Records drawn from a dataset
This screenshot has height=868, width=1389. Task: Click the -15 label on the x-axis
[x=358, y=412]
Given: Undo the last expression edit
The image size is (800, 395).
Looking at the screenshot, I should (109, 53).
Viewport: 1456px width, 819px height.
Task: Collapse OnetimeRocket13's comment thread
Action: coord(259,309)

==

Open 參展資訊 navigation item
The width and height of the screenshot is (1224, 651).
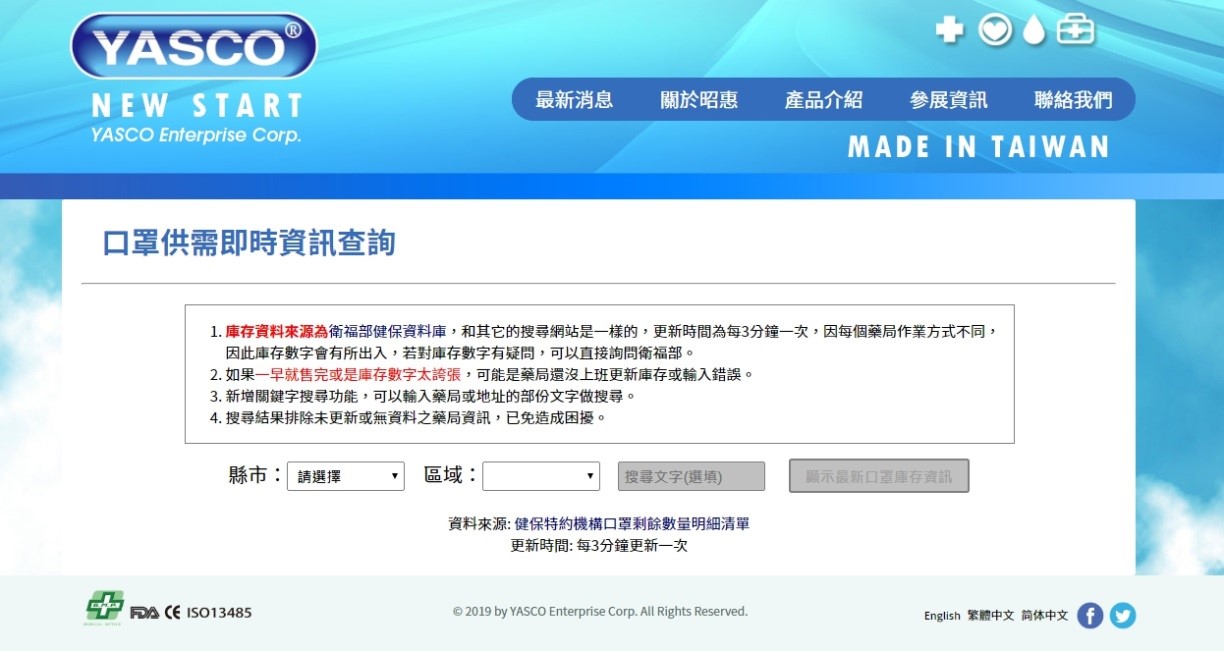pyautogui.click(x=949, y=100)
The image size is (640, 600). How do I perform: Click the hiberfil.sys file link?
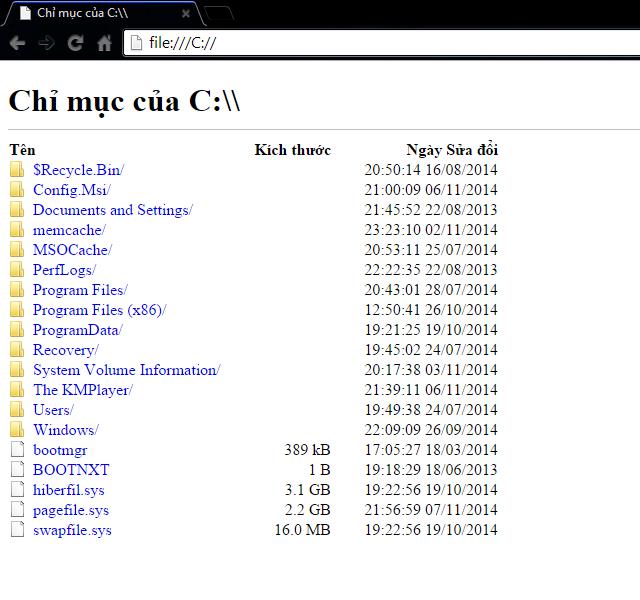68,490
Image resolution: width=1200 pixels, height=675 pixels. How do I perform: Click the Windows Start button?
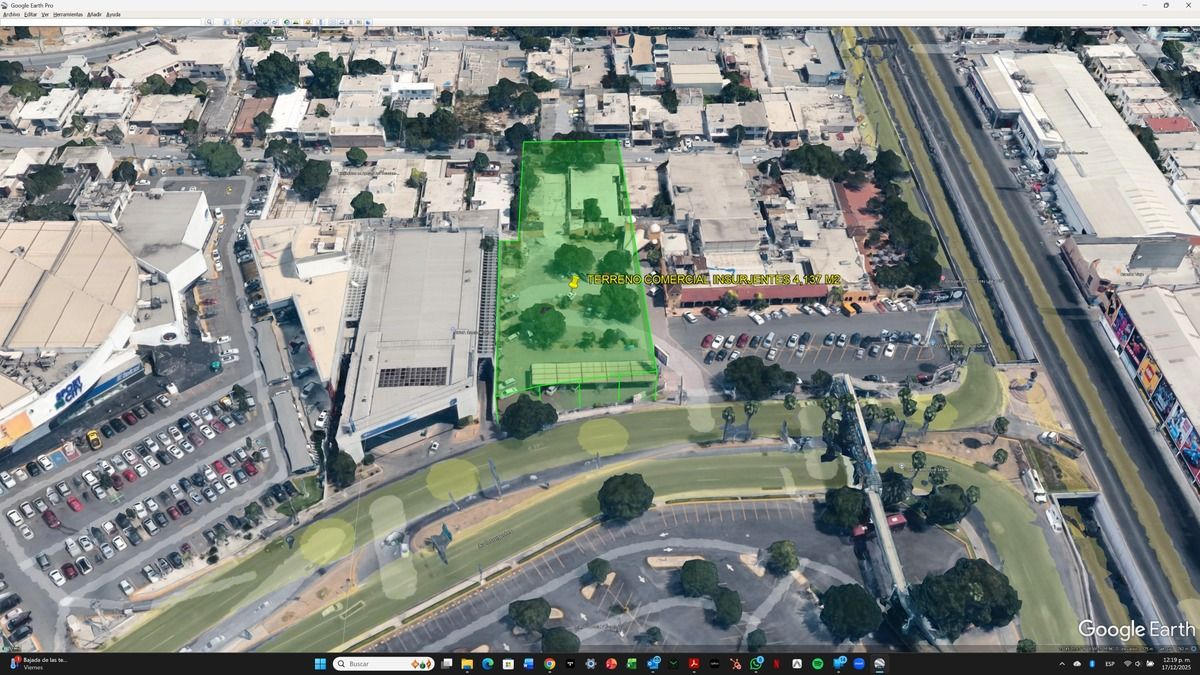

§ What the task asks:
Starting with the line above that holds "The width and", restate each line word for word up to and including the line that holds "Image resolution: width=1200". Drop the pictures.

§ Written solution:
The width and height of the screenshot is (1224, 651).
pyautogui.click(x=949, y=100)
The image size is (640, 600). How do I perform: Click the hiberfil.sys file link?
68,490
Image resolution: width=1200 pixels, height=675 pixels. How do I perform: Click the Windows Start button?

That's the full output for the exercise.